[Start of Selected text]
In order to answer this question, let us note that the uncertainty principle in the phase-space picture of quantum mechanics is stated in terms of the minimum area in phase space for a given pair of conjugate variables. The minimum area is determined by Planck’s constant. Thus we are allowed to expand the phase space, but are not allowed to contract it. With this point in mind, let us go back to ${G}_{3}$ of Equation (23), which generates transformations that simultaneously expand one phase space and contract the other. Thus, the ${G}_{3}$ generator is not acceptable in quantum mechanics even though it generates well-defined mathematical transformations of the Wigner function.

If the five generators of Equations (22) and (23) are added to the ten generators given in Equations (15) and (16), there are fifteen generators. They satisfy the following set of commutation relations.

$$\begin{array}{ccc}& & [{L}_{i},{L}_{j}]=i{\u03f5}_{ijk}{L}_{k},\phantom{\rule{2.em}{0ex}}[{S}_{i},{S}_{j}]=i{\u03f5}_{ijk}{S}_{k},\phantom{\rule{2.em}{0ex}}[{L}_{i},{S}_{j}]=0\hfill \end{array}$$

$$\begin{array}{ccc}& & [{L}_{i},{K}_{j}]=i{\u03f5}_{ijk}{K}_{k},\phantom{\rule{2.em}{0ex}}[{L}_{i},{Q}_{j}]=i{\u03f5}_{ijk}{Q}_{k},\phantom{\rule{2.em}{0ex}}[{L}_{i},{G}_{j}]=i{\u03f5}_{ijk}{G}_{k}\hfill \end{array}$$

$$\begin{array}{ccc}& & [{K}_{i},{K}_{j}]=[{Q}_{i},{Q}_{j}]=[{Q}_{i},{Q}_{j}]=-i{\u03f5}_{ijk}{L}_{k}\hfill \end{array}$$

$$\begin{array}{ccc}& & [{K}_{i},{Q}_{j}]=-i{\delta}_{ij}{S}_{3},\phantom{\rule{2.em}{0ex}}[{Q}_{i},{G}_{j}]=-i{\delta}_{ij}{S}_{1},\phantom{\rule{2.em}{0ex}}[{G}_{i},{K}_{j}]=-i{\delta}_{ij}{S}_{2}\hfill \end{array}$$

$$\begin{array}{ccc}& & [{K}_{i},{S}_{3}]=-i{Q}_{i},\phantom{\rule{2.em}{0ex}}[{Q}_{i},{S}_{3}]=i{K}_{i},\phantom{\rule{2.em}{0ex}}[{G}_{i},{S}_{3}]=0\hfill \end{array}$$

$$\begin{array}{ccc}& & [{K}_{i},{S}_{1}]=0,\phantom{\rule{2.em}{0ex}}[{Q}_{i},{S}_{1}]=-i{G}_{i},\phantom{\rule{2.em}{0ex}}[{G}_{i},{S}_{1}]=i{Q}_{i}\hfill \end{array}$$

$$\begin{array}{ccc}& & [{K}_{i},{S}_{2}]=i{G}_{i},\phantom{\rule{2.em}{0ex}}[{Q}_{i},{S}_{2}]=0,\phantom{\rule{2.em}{0ex}}[{G}_{i},{S}_{2}]=-i{K}_{i}\hfill \end{array}$$

As we shall see in Section 4.2, this set of commutation relations serves as the Lie algebra for the group $SL(4,r)$ and also for the $O(3,3)$ Lorentz group.
[End of Selected text]
[Start of Data provided]
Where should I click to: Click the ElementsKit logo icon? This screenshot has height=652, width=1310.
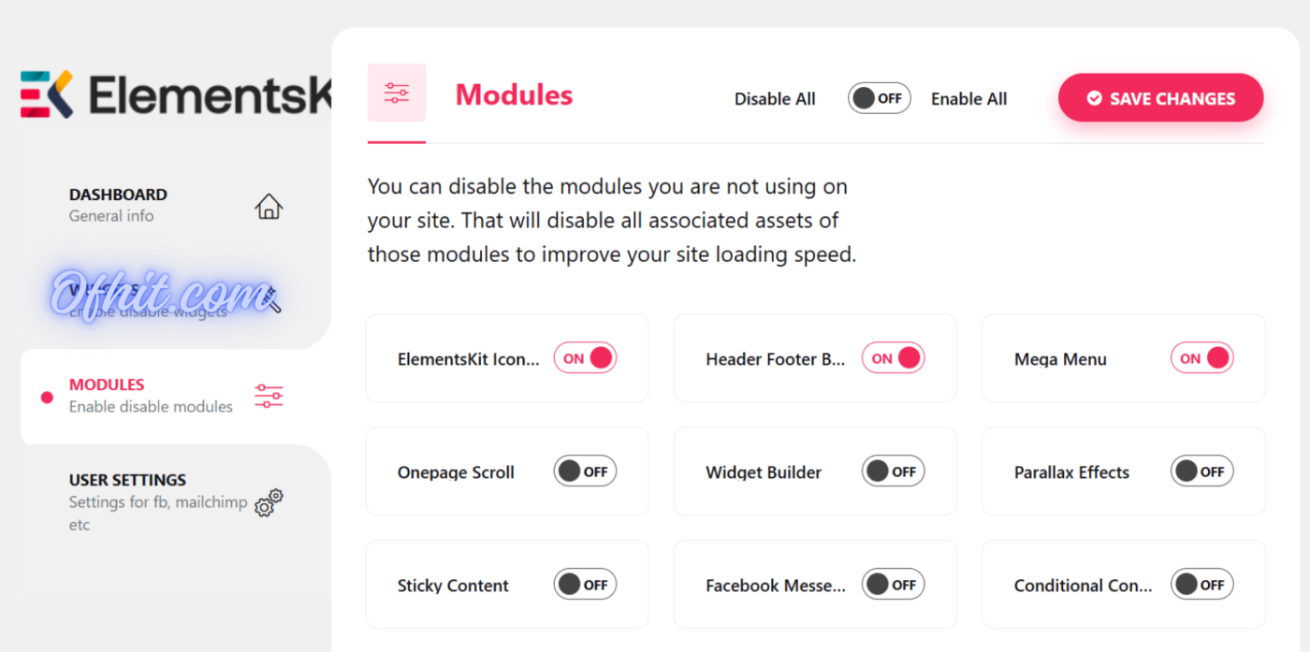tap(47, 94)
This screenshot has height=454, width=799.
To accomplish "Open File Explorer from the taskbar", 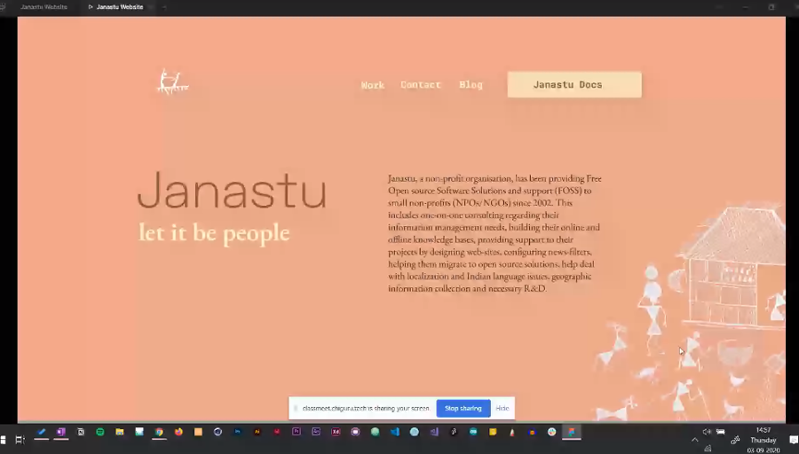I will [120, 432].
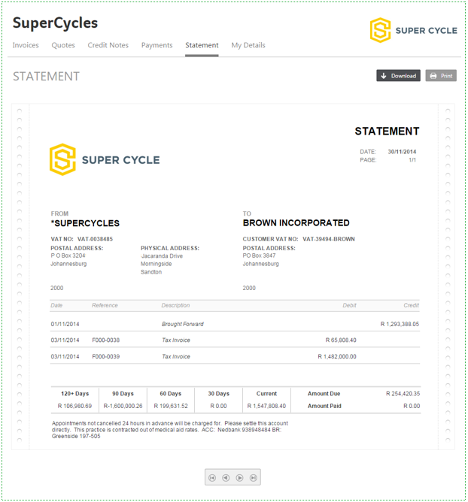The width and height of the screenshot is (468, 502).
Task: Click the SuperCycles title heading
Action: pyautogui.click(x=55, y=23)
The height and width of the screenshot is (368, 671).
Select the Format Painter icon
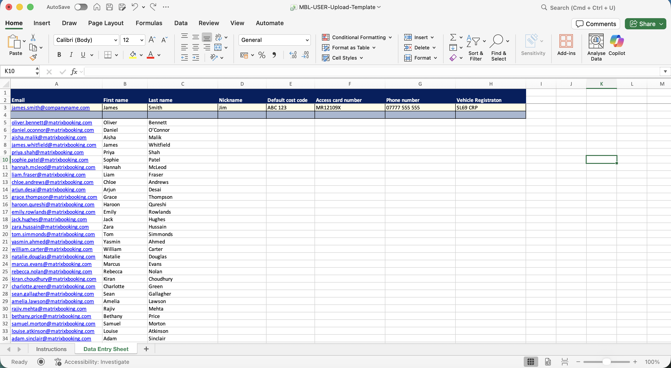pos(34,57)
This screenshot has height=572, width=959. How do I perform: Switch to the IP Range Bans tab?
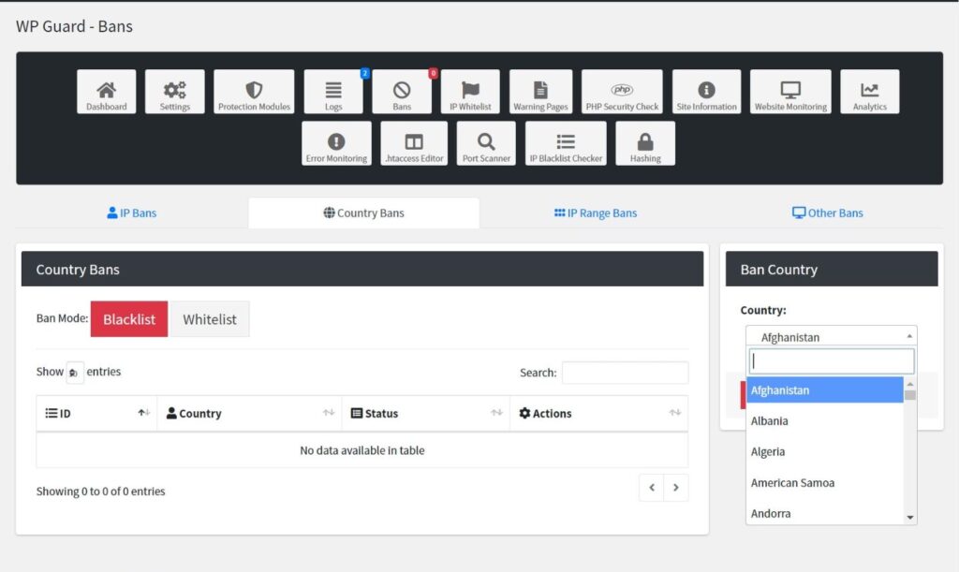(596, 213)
[End of Data provided]
» To do:
In the passage on phase-space generators, swap "Lie algebra" for "underlying algebra" and write out everything from "As we shall" down to "the $O(3,3)$ Lorentz group.". The material that comes after the passage on phase-space generators stands apart from it.

» Result of the task:
As we shall see in Section 4.2, this set of commutation relations serves as the underlying algebra for the group $SL(4,r)$ and also for the $O(3,3)$ Lorentz group.